Lumbar Disc Herniation Model
The spine is a complex portion of the body, with its 33 bones stacked on top of one another and all those ligaments and muscles connecting those bones together. It’s also one of the most important parts of the body, providing humans with the ability to stand upright and twist and bend as they please. It really is a miracle of creation…a complex contraption that provides wonderful benefits when it’s healthy but can truly devastate one’s health when a problem is present.
You – the medical professional – probably spent a lot of time studying the spine during your schooling, learning the particulars of problems ranging from lumbar disc herniation to much more serious issues that can even cause paralysis. Chances are it took you some time to grasp the particulars of how the spine works and what each part does and why it’s important. As a matter of fact, your grasp of the workings of the spine probably didn’t happen overnight.
So why do we expect our patients to understand what’s happening to them with just a visit and a simple verbal explanation? Does a chat with a patient suffering from disc herniation, for example, truly allow them to understand why it is they’re suffering so much? Probably not.
You’ll need more. A lumbar disc herniation model made by Dynamic Disc Designs (ddd) is ideal for explaining the problem. As a matter of fact, items such as the company’s Professional LxH model can provide easy-to-understand visual and tactile explanations for a variety of spine health issues.

Dataset excerpts ▸
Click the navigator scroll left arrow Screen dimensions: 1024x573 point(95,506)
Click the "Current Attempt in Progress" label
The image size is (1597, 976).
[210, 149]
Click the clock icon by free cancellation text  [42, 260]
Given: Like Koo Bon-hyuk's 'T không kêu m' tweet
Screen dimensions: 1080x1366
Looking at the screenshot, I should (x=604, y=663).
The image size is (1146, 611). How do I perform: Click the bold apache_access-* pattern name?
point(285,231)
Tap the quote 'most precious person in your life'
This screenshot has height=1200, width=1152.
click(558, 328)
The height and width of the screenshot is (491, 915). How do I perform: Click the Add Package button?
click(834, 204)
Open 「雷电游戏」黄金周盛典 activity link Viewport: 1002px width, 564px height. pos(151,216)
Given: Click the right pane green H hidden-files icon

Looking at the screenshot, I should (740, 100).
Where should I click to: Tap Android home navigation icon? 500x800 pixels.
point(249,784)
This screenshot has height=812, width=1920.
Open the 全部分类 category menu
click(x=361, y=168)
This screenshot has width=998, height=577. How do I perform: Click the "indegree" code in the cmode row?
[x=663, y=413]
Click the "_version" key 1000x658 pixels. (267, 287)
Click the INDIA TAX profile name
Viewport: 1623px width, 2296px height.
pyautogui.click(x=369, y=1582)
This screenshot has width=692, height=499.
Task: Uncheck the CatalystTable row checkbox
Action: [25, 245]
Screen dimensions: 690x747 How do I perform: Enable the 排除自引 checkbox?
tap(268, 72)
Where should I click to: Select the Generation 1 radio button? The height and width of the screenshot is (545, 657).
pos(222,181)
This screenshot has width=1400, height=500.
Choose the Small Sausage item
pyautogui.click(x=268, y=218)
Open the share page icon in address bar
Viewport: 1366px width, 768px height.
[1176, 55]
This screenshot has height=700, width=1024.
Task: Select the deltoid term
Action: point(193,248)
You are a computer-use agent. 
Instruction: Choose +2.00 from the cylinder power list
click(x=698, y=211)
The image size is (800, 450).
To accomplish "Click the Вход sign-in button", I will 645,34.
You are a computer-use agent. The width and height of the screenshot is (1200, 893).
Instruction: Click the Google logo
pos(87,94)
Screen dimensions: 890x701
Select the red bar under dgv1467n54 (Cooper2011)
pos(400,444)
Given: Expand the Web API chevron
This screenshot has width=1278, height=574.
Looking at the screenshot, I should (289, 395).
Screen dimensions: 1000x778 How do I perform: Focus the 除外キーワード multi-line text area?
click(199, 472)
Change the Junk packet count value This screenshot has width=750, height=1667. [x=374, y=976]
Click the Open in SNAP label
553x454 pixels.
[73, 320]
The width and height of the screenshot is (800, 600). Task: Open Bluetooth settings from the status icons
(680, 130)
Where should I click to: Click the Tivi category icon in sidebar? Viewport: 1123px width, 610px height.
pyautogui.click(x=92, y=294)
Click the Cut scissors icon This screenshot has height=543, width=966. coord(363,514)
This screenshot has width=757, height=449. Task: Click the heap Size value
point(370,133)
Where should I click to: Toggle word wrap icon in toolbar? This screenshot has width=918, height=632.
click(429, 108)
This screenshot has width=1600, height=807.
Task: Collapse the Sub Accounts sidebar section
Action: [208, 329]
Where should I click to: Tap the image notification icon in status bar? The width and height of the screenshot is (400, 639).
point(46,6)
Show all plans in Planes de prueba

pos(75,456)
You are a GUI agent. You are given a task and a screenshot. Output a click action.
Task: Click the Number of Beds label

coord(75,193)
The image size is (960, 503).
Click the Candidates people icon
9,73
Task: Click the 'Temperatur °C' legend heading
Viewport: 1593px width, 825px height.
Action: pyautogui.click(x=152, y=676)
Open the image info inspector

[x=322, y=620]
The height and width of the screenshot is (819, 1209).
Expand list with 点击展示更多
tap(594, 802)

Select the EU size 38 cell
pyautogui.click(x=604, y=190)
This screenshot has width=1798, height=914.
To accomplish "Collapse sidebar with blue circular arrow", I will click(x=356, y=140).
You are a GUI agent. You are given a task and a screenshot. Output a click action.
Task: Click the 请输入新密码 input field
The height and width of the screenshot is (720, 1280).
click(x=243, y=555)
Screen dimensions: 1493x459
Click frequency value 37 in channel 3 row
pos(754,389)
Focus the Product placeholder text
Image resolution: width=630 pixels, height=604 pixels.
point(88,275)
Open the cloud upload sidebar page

Set of tasks ▸
a) In the text on the lumbar disc herniation model, how many bones does the spine have?
b) Carry on the text about the lumbar disc herniation model from where it stops.

Numbered responses ▸
a) 33

b)
Now considered the standard in spine modeling, the LxH model features a flexible and totally dynamic herniating (or prolapse) nucleus pulposus. This is achieved through a realistic 2-part intervertebral disc with 6 degrees of freedom. A partial left posterior-lateral radial tear is present to help demonstrate the progressive nature of disc herniation and earlier forms of degenerative disc disease as well. Most of all, the model helps patients understand their pain, why it’s happening, and what they need to do to feel better.
Your practice – whether you’re a chiropractor, a spine surgeon, a physical therapist, or any other kind of specialist – depends largely on developing a rapport with your patients and on them feeling comfortable with you and confident in your ability. If they leave your office with a better understanding of their disc herniation than when they entered, you’ve done part of that job. Now you need to prove to them that your knowledge and skills will help them to heal.
Medical professionals who’ve been using ddd’s amazing lumbar disc herniation models feel as if they’ve been able to make that all important doctor-patient connection while imparting easy-to-understand explanations via the use of these models.
“Fortunately for clinicians, their most powerful and influential tool… is their ability to effectively communicate with their patients,” explains chiropractor Cameron M. Brown. “Having an accurate and interactive model available to help convey patho-mechanical and patho-physiological concepts is, therefore, extremely valuable. I believe the ddd models enable me to quickly and effectively educate my patients, allowing me to better manage inappropriate attitudes and beliefs concerning their diagnosis, treatment options, and subsequent prognosis.”